DIGAM BOM-DIA AOS TALIBÃ-DIPLÔMATICOS

 O cofundador do Talibã, Mulá Abdul Ghani Baradar (centro) e outros membros do Talibã chegam para participar uma conferência internacional em Moscou, dia 18 de março de 2021. Foto: Alexander Zemlianichenko / AFP

Pepe Escobar, Asia Times

Uma reunião muito importante aconteceu semana passada em Moscou, virtualmente sem preparação. Nikolai Patrushev, secretário do Conselho de Segurança da Rússia, recebeu Hamdullah Mohib, Conselheiro de Segurança Nacional do Afeganistão.

Não houve vazamentos substanciais. Declaração branda apontou para o óbvio: [os Talibã] “focaram-se na situação de segurança no Afeganistão durante a retirada dos contingentes militares ocidentais e a escalada na situação político-militar na parte setentrional do país.”

A história verdadeira é muito mais nuançada.
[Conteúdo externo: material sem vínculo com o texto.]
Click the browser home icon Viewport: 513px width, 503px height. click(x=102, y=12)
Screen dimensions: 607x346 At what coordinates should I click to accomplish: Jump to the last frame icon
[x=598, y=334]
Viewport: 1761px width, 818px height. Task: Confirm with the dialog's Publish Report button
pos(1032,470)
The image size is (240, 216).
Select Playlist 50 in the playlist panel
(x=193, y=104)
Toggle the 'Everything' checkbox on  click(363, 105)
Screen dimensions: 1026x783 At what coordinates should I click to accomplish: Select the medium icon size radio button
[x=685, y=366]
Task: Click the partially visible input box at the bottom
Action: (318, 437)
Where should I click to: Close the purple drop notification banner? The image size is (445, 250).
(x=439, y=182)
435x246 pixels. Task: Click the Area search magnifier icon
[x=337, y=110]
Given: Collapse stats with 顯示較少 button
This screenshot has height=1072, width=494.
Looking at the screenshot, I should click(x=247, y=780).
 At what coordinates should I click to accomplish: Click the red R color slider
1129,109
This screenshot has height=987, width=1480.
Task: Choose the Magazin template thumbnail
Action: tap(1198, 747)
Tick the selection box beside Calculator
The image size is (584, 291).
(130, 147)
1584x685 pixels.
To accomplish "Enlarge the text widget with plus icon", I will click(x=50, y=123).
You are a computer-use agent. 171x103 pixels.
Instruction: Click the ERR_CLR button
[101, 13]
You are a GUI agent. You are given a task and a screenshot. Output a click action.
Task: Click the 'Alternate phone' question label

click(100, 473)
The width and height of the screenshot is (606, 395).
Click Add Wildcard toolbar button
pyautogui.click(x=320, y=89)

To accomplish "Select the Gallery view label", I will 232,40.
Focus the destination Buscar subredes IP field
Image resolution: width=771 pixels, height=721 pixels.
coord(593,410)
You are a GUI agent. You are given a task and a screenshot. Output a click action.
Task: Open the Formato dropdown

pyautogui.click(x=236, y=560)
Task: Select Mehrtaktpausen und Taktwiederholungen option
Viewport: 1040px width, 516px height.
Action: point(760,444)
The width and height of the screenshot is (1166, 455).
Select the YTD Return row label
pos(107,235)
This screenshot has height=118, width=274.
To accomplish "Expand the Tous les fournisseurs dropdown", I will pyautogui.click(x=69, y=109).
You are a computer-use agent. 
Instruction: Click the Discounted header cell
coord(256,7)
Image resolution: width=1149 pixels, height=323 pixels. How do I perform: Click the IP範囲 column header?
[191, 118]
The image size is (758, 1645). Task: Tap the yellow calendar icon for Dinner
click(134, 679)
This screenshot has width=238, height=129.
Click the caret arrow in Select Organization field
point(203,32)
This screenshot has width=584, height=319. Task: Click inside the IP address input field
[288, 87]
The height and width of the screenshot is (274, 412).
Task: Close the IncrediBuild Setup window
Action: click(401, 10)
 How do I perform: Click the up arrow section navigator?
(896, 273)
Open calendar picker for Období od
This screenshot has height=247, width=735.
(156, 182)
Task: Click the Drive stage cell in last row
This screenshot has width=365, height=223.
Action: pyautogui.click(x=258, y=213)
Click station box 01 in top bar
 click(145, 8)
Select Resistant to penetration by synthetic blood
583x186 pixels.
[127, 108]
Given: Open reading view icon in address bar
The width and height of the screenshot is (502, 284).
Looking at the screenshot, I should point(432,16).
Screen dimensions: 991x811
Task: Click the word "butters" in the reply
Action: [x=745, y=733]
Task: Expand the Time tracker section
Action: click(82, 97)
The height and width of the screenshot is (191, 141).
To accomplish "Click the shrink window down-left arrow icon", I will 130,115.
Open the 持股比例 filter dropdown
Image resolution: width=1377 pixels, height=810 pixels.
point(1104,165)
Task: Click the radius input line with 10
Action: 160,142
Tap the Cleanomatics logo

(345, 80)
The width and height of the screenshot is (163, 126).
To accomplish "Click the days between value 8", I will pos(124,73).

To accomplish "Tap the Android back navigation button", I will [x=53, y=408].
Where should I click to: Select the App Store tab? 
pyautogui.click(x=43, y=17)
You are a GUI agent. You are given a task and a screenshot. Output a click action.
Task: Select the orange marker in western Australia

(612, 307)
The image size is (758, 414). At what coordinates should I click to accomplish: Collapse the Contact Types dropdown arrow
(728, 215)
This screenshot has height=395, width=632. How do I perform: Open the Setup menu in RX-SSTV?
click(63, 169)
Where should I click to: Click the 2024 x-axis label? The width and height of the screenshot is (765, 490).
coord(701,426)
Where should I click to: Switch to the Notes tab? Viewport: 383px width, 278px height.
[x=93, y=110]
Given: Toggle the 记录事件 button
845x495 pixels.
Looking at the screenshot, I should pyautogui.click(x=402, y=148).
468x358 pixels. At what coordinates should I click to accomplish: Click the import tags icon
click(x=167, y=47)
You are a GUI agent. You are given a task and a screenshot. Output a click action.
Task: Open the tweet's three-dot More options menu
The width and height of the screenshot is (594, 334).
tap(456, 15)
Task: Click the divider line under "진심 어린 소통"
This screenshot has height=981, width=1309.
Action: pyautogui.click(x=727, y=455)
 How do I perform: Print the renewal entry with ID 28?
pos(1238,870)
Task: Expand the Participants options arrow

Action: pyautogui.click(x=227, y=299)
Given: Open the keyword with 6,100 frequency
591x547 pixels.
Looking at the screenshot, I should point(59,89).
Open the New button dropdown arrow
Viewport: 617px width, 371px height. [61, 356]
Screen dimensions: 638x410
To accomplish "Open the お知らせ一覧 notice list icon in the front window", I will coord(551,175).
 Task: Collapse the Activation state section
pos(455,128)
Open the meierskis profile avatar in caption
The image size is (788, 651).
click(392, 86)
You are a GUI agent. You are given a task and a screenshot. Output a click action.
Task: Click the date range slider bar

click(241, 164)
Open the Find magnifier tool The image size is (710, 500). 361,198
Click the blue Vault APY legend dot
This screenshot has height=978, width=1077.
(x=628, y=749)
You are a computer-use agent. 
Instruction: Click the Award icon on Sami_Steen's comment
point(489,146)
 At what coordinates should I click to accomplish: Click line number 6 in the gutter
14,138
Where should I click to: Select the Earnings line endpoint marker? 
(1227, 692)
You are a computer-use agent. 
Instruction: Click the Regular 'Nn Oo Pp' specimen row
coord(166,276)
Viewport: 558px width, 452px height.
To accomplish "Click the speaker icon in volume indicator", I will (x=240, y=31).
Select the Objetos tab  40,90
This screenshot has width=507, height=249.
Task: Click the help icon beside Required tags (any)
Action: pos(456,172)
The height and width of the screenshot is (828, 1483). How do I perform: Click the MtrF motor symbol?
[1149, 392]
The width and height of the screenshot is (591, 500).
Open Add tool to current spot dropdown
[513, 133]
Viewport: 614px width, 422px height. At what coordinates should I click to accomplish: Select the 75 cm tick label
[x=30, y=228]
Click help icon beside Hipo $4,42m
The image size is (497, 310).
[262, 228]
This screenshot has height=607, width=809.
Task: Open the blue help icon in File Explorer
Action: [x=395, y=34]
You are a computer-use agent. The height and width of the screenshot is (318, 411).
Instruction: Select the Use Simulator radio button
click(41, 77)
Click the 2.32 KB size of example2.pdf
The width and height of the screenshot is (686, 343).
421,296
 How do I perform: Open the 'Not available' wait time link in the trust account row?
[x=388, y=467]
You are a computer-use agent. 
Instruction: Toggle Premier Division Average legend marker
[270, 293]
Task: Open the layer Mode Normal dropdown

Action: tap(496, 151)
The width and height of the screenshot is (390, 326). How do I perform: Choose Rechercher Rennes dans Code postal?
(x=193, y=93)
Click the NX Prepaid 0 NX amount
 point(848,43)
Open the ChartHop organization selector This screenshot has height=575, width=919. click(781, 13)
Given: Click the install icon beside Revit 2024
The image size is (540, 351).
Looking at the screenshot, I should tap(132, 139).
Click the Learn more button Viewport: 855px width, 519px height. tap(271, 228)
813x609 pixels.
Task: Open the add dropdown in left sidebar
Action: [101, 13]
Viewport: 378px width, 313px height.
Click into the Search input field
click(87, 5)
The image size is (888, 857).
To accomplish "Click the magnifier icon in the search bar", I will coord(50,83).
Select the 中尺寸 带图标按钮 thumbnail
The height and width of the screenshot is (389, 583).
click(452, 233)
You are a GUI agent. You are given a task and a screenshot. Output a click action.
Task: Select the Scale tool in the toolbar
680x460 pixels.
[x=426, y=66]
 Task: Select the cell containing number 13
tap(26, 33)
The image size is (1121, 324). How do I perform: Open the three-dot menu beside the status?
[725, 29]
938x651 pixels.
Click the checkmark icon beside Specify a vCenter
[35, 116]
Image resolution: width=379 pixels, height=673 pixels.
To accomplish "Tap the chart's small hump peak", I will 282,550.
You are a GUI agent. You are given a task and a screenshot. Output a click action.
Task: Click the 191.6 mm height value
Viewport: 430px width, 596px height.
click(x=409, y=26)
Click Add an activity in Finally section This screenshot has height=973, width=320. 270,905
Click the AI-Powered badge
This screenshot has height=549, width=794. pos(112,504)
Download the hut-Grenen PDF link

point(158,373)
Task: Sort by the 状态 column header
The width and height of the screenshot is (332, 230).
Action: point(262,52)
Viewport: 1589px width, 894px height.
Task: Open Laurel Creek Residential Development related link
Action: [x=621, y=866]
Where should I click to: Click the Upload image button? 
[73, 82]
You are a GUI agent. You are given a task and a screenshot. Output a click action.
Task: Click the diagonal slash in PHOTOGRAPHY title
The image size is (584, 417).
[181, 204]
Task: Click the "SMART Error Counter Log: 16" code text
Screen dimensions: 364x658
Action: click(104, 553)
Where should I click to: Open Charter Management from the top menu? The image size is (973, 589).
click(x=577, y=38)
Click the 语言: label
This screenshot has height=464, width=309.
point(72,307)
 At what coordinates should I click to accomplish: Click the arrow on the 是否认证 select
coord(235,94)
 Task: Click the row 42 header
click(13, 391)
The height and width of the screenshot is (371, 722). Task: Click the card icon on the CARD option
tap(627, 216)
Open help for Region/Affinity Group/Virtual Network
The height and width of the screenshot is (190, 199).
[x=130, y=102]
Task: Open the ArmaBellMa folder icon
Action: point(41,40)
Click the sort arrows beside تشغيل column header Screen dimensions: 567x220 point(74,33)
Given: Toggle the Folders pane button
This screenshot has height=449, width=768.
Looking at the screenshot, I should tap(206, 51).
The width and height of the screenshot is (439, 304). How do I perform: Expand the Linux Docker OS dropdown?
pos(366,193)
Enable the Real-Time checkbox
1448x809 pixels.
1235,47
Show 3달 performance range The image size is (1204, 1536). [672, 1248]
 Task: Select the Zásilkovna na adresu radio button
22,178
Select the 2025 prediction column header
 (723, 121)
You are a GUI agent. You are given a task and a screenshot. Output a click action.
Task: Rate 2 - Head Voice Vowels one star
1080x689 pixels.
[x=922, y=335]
Mohib, representando o combalido presidente Ashraf Ghani, fez o melhor que pode para convencer Patrushev de que o governo de Cabul representa estabilidade. Não representava – como os avanços subsequentes dos Talibã provaram.

Patrushev sabia que Moscou não poderia oferecer qualquer medida substancial de apoio ao arranjo agora vigente em Cabul, porque esse movimento queimaria pontes que os russos precisam atravessar no processo de engajar os Talibã. Patrushev sabe que a continuação da Equipe Ghani é absolutamente inaceitável para os Talibã – seja qual for a configuração de qualquer acordo futuro de partilha do poder.

Assim sendo, Patrushev, segundo fontes diplomáticas, absolutamente não estava impressionado.

Essa semana, todos podemos ver por quê. Uma delegação do gabinete político dos Talibã foi a Moscou essencialmente para discutir com os russos o minitabuleiro de xadrez em rápida evolução no norte do Afeganistão. Os Talibã já estiveram em Moscou há quatro meses, com a troika estendida (Rússia, EUA, China, Paquistão), para debater a nova equação de poder no Afeganistão.


Secretário do Conselho de Segurança da Rússia Nikolai Patrushev.
Foto: AFP / Viktor Tolochko / Sputnik

Naquela viagem, garantiram enfaticamente aos interlocutores que os Talibã não têm interesse em invadir qualquer território de seus vizinhos na Ásia Central.

Não é exagero chamar os Talibã de raposas do deserto – se se considera a habilidade com que estão jogando com as cartas que têm. Sabem bem o que o ministro de Relações Exteriores Sergey Lavrov está repetindo: qualquer turbulência que venha do Afeganistão terá resposta direta da Organização do Tratado de Segurança Coletiva.

Além de destacar que a retirada dos EUA – na verdade, é um reposicionamento – representa o fracasso da “missão” afegã dos EUA, Lavrov tocou nos dois pontos realmente chaves:

Os Talibã estão aumentando a própria influência nas áreas da fronteira norte do Afeganistão; e a recusa de Cabul a formar um governo de transição está “promovendo solução beligerante” para o drama. Implica que Lavrov espera muito mais flexibilidade seja de Cabul seja dos Talibã, na tarefa de Sísifo que a todos nos aguarda, de partilhar o poder.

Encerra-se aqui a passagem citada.